__What this task involves__: An exact copy of the whole listing is required.

__Available data__:
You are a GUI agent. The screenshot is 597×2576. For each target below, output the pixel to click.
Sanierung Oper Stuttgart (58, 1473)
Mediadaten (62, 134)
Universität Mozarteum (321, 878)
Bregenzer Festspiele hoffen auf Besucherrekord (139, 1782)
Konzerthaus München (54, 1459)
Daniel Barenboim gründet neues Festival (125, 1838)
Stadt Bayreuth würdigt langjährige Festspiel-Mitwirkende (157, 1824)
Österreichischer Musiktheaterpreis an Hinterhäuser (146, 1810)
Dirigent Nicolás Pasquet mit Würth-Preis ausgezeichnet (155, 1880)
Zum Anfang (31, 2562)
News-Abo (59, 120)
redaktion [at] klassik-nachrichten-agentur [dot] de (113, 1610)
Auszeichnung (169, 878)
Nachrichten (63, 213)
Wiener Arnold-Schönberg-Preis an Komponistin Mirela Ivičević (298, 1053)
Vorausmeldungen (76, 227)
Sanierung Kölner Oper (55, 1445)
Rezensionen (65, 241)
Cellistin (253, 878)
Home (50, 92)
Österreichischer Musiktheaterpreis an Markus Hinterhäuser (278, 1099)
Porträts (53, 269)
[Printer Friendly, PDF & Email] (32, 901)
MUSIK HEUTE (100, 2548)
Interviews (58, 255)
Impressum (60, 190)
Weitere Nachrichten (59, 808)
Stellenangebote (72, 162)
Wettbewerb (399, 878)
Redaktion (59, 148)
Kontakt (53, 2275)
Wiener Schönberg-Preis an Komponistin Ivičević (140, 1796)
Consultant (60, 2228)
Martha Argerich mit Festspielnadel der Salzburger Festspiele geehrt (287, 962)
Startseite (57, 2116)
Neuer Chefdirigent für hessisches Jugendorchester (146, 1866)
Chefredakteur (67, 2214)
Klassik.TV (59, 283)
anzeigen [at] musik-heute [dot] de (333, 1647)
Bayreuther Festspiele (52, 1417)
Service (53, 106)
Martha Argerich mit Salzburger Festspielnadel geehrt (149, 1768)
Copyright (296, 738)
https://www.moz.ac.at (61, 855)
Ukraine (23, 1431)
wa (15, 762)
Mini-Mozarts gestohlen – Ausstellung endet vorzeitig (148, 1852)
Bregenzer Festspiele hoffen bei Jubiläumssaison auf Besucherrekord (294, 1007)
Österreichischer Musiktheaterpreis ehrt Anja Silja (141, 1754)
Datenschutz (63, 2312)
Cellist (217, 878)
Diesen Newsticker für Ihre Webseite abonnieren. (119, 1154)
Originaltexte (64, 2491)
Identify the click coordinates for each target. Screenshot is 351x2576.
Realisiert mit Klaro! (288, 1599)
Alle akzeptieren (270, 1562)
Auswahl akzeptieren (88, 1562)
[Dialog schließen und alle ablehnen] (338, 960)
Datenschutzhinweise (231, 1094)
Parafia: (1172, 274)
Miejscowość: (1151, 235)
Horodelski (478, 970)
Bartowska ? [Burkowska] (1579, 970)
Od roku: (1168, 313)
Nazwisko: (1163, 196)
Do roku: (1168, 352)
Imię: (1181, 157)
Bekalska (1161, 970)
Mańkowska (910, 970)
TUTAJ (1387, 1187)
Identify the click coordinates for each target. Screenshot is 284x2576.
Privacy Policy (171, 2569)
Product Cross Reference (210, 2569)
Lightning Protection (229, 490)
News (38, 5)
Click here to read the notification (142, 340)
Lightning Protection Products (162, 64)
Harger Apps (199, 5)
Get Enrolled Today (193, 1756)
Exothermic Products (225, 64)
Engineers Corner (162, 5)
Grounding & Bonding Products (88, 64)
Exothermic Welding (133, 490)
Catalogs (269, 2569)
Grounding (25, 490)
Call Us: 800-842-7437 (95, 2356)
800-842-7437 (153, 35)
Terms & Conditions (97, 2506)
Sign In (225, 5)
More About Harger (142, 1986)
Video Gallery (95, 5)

__Expected answer__:
You are a GUI agent. The screenshot is 597×2576. For each target below, output the pixel to click.
Sanierung Oper Stuttgart (58, 1473)
Mediadaten (62, 134)
Universität Mozarteum (321, 878)
Bregenzer Festspiele hoffen auf Besucherrekord (139, 1782)
Konzerthaus München (54, 1459)
Daniel Barenboim gründet neues Festival (125, 1838)
Stadt Bayreuth würdigt langjährige Festspiel-Mitwirkende (157, 1824)
Österreichischer Musiktheaterpreis an Hinterhäuser (146, 1810)
Dirigent Nicolás Pasquet mit Würth-Preis ausgezeichnet (155, 1880)
Zum Anfang (31, 2562)
News-Abo (59, 120)
redaktion [at] klassik-nachrichten-agentur [dot] de (113, 1610)
Auszeichnung (169, 878)
Nachrichten (63, 213)
Wiener Arnold-Schönberg-Preis an Komponistin Mirela Ivičević (298, 1053)
Vorausmeldungen (76, 227)
Sanierung Kölner Oper (55, 1445)
Rezensionen (65, 241)
Cellistin (253, 878)
Home (50, 92)
Österreichischer Musiktheaterpreis an Markus Hinterhäuser (278, 1099)
Porträts (53, 269)
[Printer Friendly, PDF & Email] (32, 901)
MUSIK HEUTE (100, 2548)
Interviews (58, 255)
Impressum (60, 190)
Weitere Nachrichten (59, 808)
Stellenangebote (72, 162)
Wettbewerb (399, 878)
Redaktion (59, 148)
Kontakt (53, 2275)
Wiener Schönberg-Preis an Komponistin Ivičević (140, 1796)
Consultant (60, 2228)
Martha Argerich mit Festspielnadel der Salzburger Festspiele geehrt (287, 962)
Startseite (57, 2116)
Neuer Chefdirigent für hessisches Jugendorchester (146, 1866)
Chefredakteur (67, 2214)
Klassik.TV (59, 283)
anzeigen [at] musik-heute [dot] de (333, 1647)
Bayreuther Festspiele (52, 1417)
Service (53, 106)
Martha Argerich mit Salzburger Festspielnadel geehrt (149, 1768)
Copyright (296, 738)
https://www.moz.ac.at (61, 855)
Ukraine (23, 1431)
wa (15, 762)
Mini-Mozarts gestohlen – Ausstellung endet vorzeitig (148, 1852)
Bregenzer Festspiele hoffen bei Jubiläumssaison auf Besucherrekord (294, 1007)
Österreichischer Musiktheaterpreis ehrt Anja Silja (141, 1754)
Datenschutz (63, 2312)
Cellist (217, 878)
Diesen Newsticker für Ihre Webseite abonnieren. (119, 1154)
Originaltexte (64, 2491)
Identify the click coordinates for each target. Screenshot is 351x2576.
Realisiert mit Klaro! (288, 1599)
Alle akzeptieren (270, 1562)
Auswahl akzeptieren (88, 1562)
[Dialog schließen und alle ablehnen] (338, 960)
Datenschutzhinweise (231, 1094)
Parafia: (1172, 274)
Miejscowość: (1151, 235)
Horodelski (478, 970)
Bartowska ? [Burkowska] (1579, 970)
Od roku: (1168, 313)
Nazwisko: (1163, 196)
Do roku: (1168, 352)
Imię: (1181, 157)
Bekalska (1161, 970)
Mańkowska (910, 970)
TUTAJ (1387, 1187)
Identify the click coordinates for each target. Screenshot is 284x2576.
Privacy Policy (171, 2569)
Product Cross Reference (210, 2569)
Lightning Protection (229, 490)
News (38, 5)
Click here to read the notification (142, 340)
Lightning Protection Products (162, 64)
Harger Apps (199, 5)
Get Enrolled Today (193, 1756)
Exothermic Products (225, 64)
Engineers Corner (162, 5)
Grounding & Bonding Products (88, 64)
Exothermic Welding (133, 490)
Catalogs (269, 2569)
Grounding (25, 490)
Call Us: 800-842-7437 (95, 2356)
800-842-7437 (153, 35)
Terms & Conditions (97, 2506)
Sign In (225, 5)
More About Harger (142, 1986)
Video Gallery (95, 5)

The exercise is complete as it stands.